__Document segment__

╭──

Electron Microanalysis Core Facility

The NAU Electron Microanalysis Core Facility is located in room 104 of Wettaw Hall and houses a Cameca SX-50 electron microprobe (EMP) and a JEOL scanning electron microscope (SEM).

What is Electron Microanalysis?

Electron microanalysis is a non-destructive technique used to determine chemical compositions of tiny amounts of solid materials. A focused beam of high-energy electrons is used to bombard the sample and generate characteristic x-rays from volumes as small as 3 micrometers (3 x 10-6 m) across. The resulting x-rays may be either (1) diffracted by analyzing crystals and counted using gas-flow and sealed proportional detectors (wavelength-dispersive spectrometry, WDS) or (2) detected directly using a solid-state semiconductor detector (energy-dispersive spectrometry, EDS). Elemental compositions is determined by comparing x-ray intensities from materials of known compositions (standards) with those from the unknown materials and correcting for the effects of absorption and fluorescence within the sample.

Electron microprobe analysis permits precise accurate quantitative WDS analyses of solid materials. Instrumentation and analytical methods were first developed by R. Castaing in Paris as his 1950 Ph.D. dissertation. An electron microprobe is designed specifically for detecting and measuring characteristic x-rays. Scanning electron microscopes, which were developed about a decade earlier, are often equipped with EDS systems, which permit qualitative and semiquantitative x-ray analysis, also using the methodology developed by Castaing. The electron beam current in an electron microprobes is typically 10 to 200 nanoamps, roughly 100 times greater than that used in most scanning electron microscopes. Higher beam currents produce more x-rays (higher count rates) from the sample, which improves both the detection limits (typically several 100 ppm) and precision of the resulting analysis.

╰──

__Given data__
╭──

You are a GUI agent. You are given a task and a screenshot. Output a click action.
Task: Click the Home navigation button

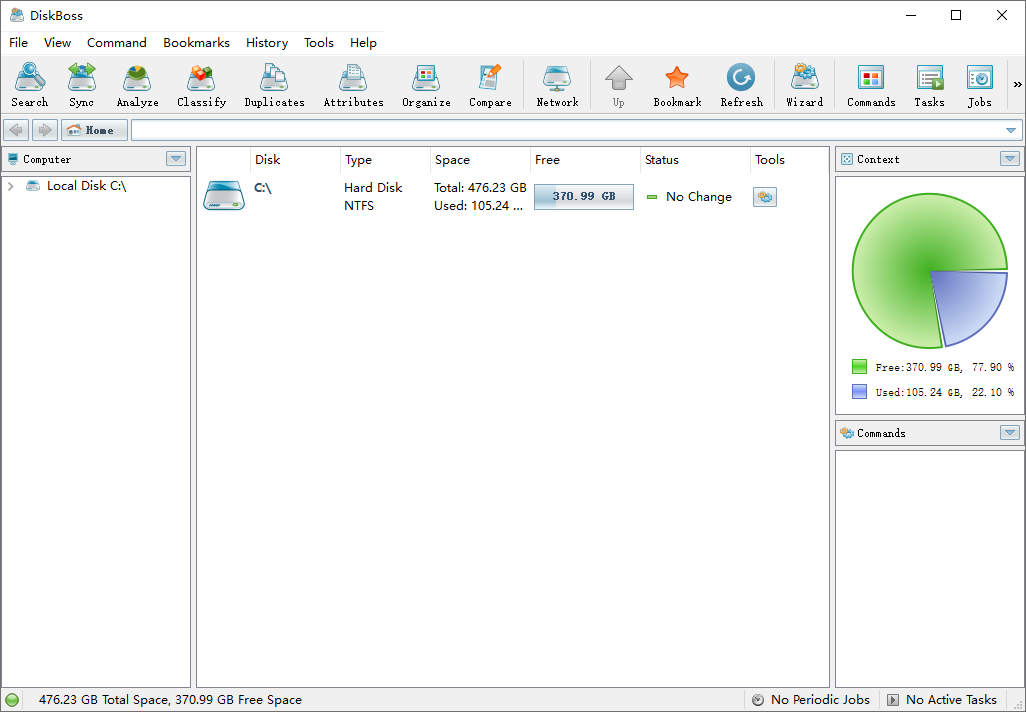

╰──

__Work to complete__
Rewrite everything in the electron microanalysis text from "Electron microprobe analysis" down to "the resulting analysis.", switching "nanoamps" to "nA".

__Completed exercise__
Electron microprobe analysis permits precise accurate quantitative WDS analyses of solid materials. Instrumentation and analytical methods were first developed by R. Castaing in Paris as his 1950 Ph.D. dissertation. An electron microprobe is designed specifically for detecting and measuring characteristic x-rays. Scanning electron microscopes, which were developed about a decade earlier, are often equipped with EDS systems, which permit qualitative and semiquantitative x-ray analysis, also using the methodology developed by Castaing. The electron beam current in an electron microprobes is typically 10 to 200 nA, roughly 100 times greater than that used in most scanning electron microscopes. Higher beam currents produce more x-rays (higher count rates) from the sample, which improves both the detection limits (typically several 100 ppm) and precision of the resulting analysis.